Considerada una de las áreas de mayor dificultad en
el área de la traducción, las traducciones de patentes pesentan
desafíos sin igual.
En primer
lugar, las patentes emplean una combinación de lenguaje legal y
técnico. Generalmente, la redacción de las patentes se encuentra a
cargo de abogados especializados en patentes que poseen una sólida
formación técnica o, por lo menos, una muy sólida comprensión de
aspectos técnicos. A fin de comprender y traducir correctamente dichas
patentes, los traductores deben contar con esas mismas habilidades.
Además, dado que los reglamentos en materia de patentes varían de un
país a otro, el conocimiento lingüístico del traductor debe
complementarse con el conocimiento de dicho reglamento.

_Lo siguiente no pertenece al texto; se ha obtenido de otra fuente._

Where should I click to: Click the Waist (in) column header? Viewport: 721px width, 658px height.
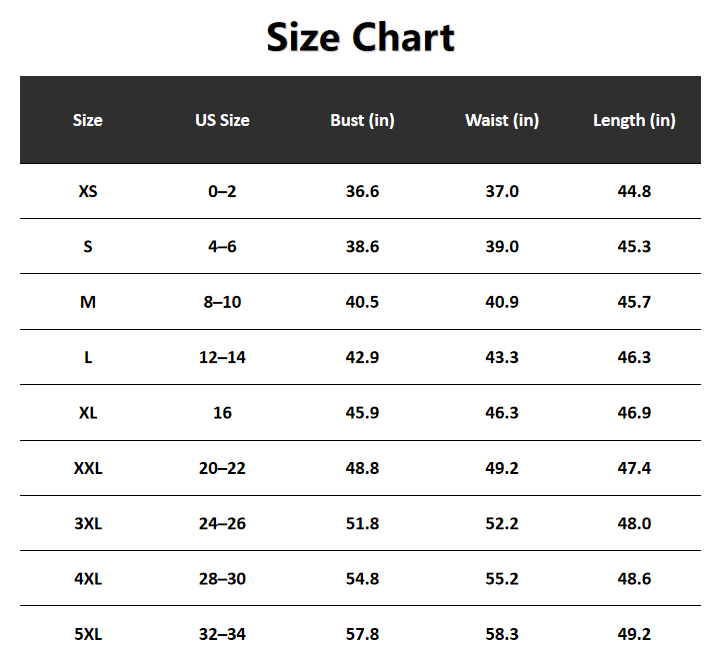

Una mala
traducción de una patente, incluso una sola palabra traducida
erróneamente, puede generar inmensos problemas, que pueden costarle
millones de dólares a una compañía. Esto impone una gran presión en los
traductores, una presión que muchos traductores desean evitar por
completo.
Otro desafío es
encontrar traductores calificados que deseen invertir una cantidad
considerable de tiempo en un proceso de aprendizaje complejo para
desarrollar conocimientos y experiencia en este campo. Para las
traducciones de patentes, es fundamental que una agencia de traducción
tenga, para cada idioma, equipos lingüísticos completamente dedicados a
la traducción de patentes con la formación y experiencia necesarias.
MultiLing ha invertido vastos recursos y ha viajado por el mundo,
encontrando aquellas personas con las aptitudes adecuadas para
establecer dichos equipos.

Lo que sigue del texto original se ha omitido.